__課題__:
1) 一般質問の文章によると、イラクで殺害された日本人外交官は何名ですか。
2) 一般質問の文章を、最後の文の後から書き継いでください。

__文書本文__:
——

2003年12月議会での
中田晋介県議の一般質問
 日本共産党を代表して知事に質問いたします。
第一に、知事が自衛隊のイラク派兵に反対するよう求めて質問いたします。
イラクで日本人外交官二名が殺害され、まことに痛ましい取りかえしのつかない事態になりました。 米占領軍当局が繰り返しいっているように、今「イラク全土が戦争状態」で、米軍の大規模な掃討作戦や空爆がおこなわれています。どこでも攻撃やテロがおこなわれ、イラク特別措置法がいう非戦闘地域などはありません。このようなところに自衛隊を派兵することは、更に戦死者を出して悲劇の悪循環を生み出すことになり絶対に許されません。
 政府の自衛隊派兵計画にたいして、佐世保や大村の自衛隊員や家族の間に大きな不安が広がっています。佐世保の自衛隊員から、わが党の市会議員に「今度のイラク派遣は、アメリカが起こした戦争の後始末ではないか。そんなことに、なぜ命をかけなければならないのか納得できない」との訴えがありました。

——

__記録一覧__:
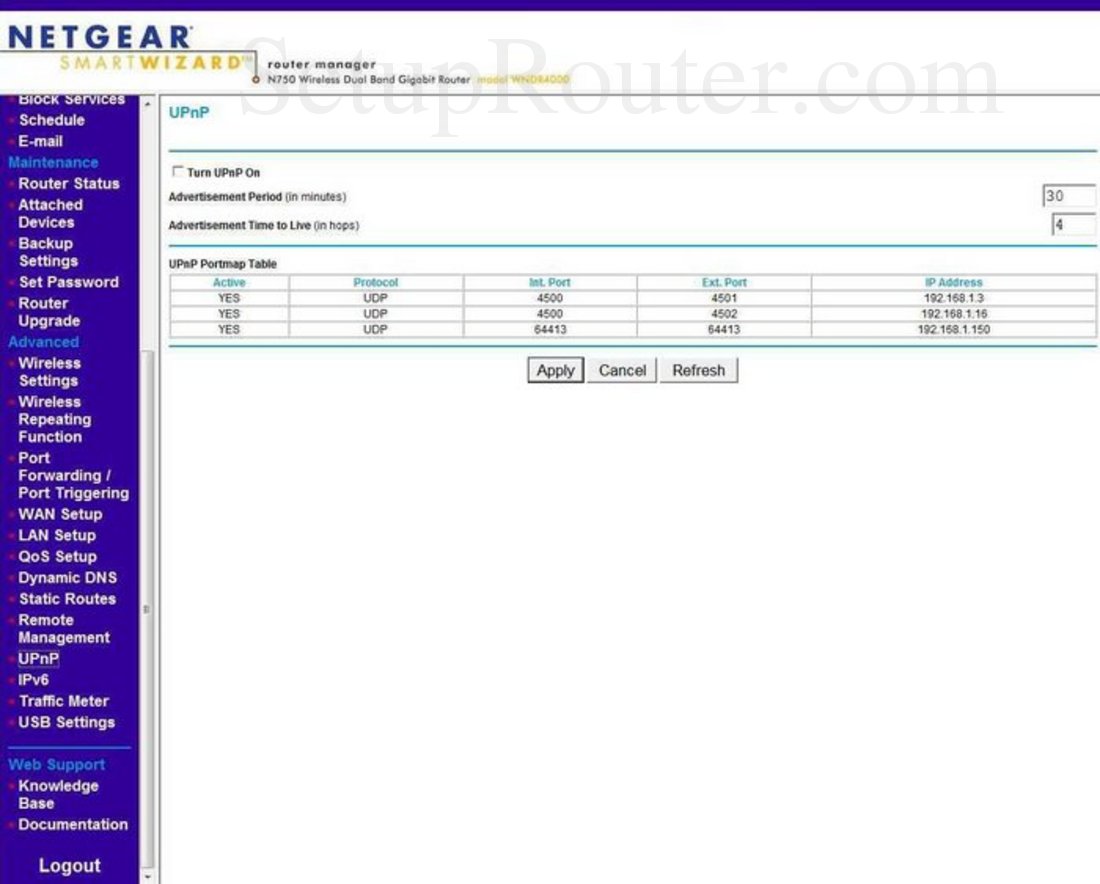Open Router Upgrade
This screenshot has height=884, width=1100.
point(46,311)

——

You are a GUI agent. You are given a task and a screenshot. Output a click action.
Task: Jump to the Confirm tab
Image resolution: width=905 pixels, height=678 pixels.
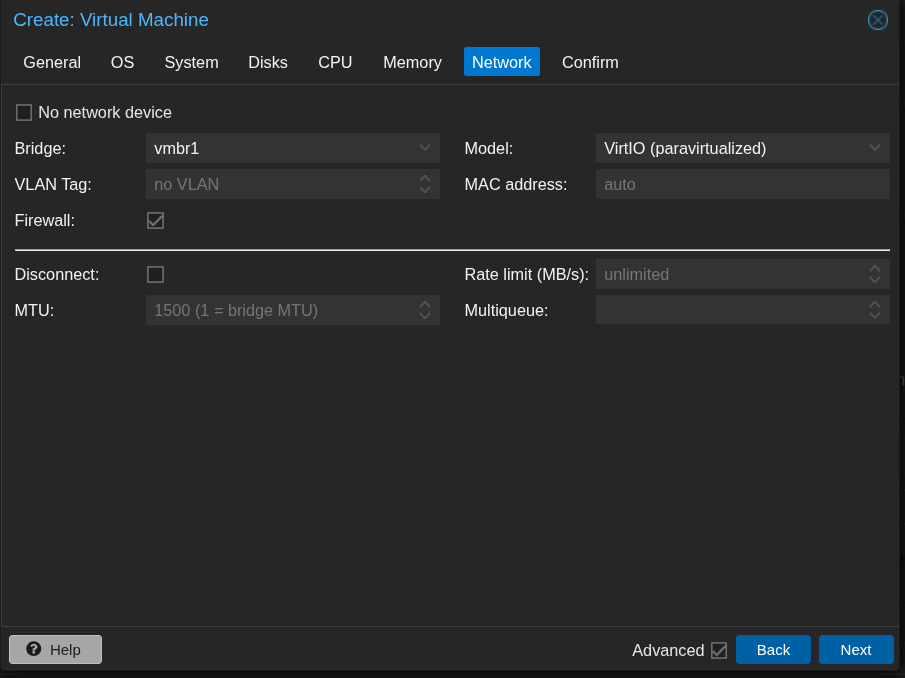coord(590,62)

——

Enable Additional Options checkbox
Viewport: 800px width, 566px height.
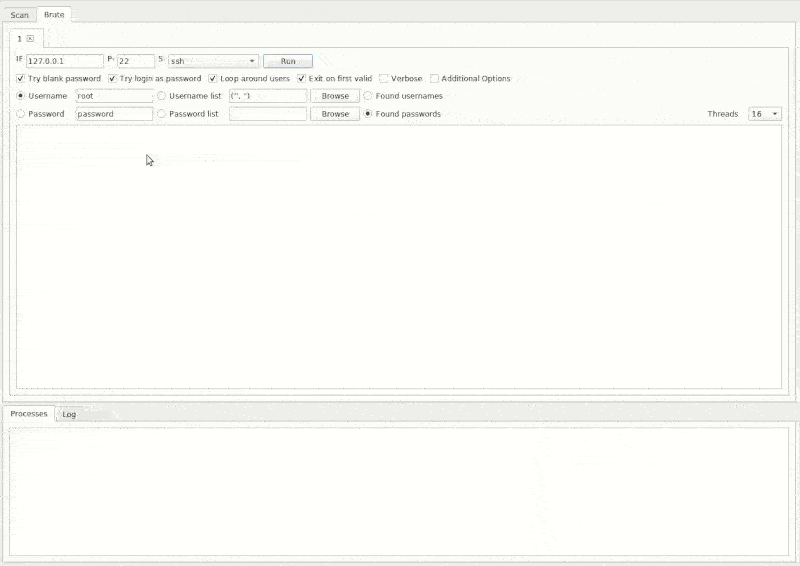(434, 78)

——

__解答__:
1) 二名です。

2)
 国民世論も派兵反対が多数です。12月1日の毎日新聞では、派遣反対が43%、イラク情勢の安定をまつべきが40%で、派遣反対と慎重派があわせて83%で、派遣賛成の9%を大きく上回っています。こうした国民の声を無視して自衛隊を送るべきではありません。
 もともとこの戦争は、ブッシュ大統領や小泉首相が「イラクが大量破壊兵器を隠し持っている、その危険から世界を守るための戦争だ」といってきましたが、米軍が必死で探してもそんな兵器は存在せず、この戦争にひとかけらの大義もないことが明かになっています。そのアメリカの無法な戦争につづく軍事占領を支援するために、自衛隊を送るのは、人道的な復興支援とは全く無縁な軍事行動であり国際貢献とはいえません。
 本当にイラクの復興を支援しようというのであれば、米英軍主導の占領支配をやめ国連中心の枠組みによる人道支援にきりかえること。そしてすみやかに主権をイラク国民に返還し、米英軍は撤退すること。こそ道理ある解決の道筋でありそのための努力を政府に要求すべきであります。そのうえで、日本は憲法に沿った非軍事的な支援を大いにおこなうべきであります。
県下から派遣された自衛隊員の戦死者を迎えることがないように、知事が、この危険なイラク派兵に反対するように求めます。知事の見解を質問いたします。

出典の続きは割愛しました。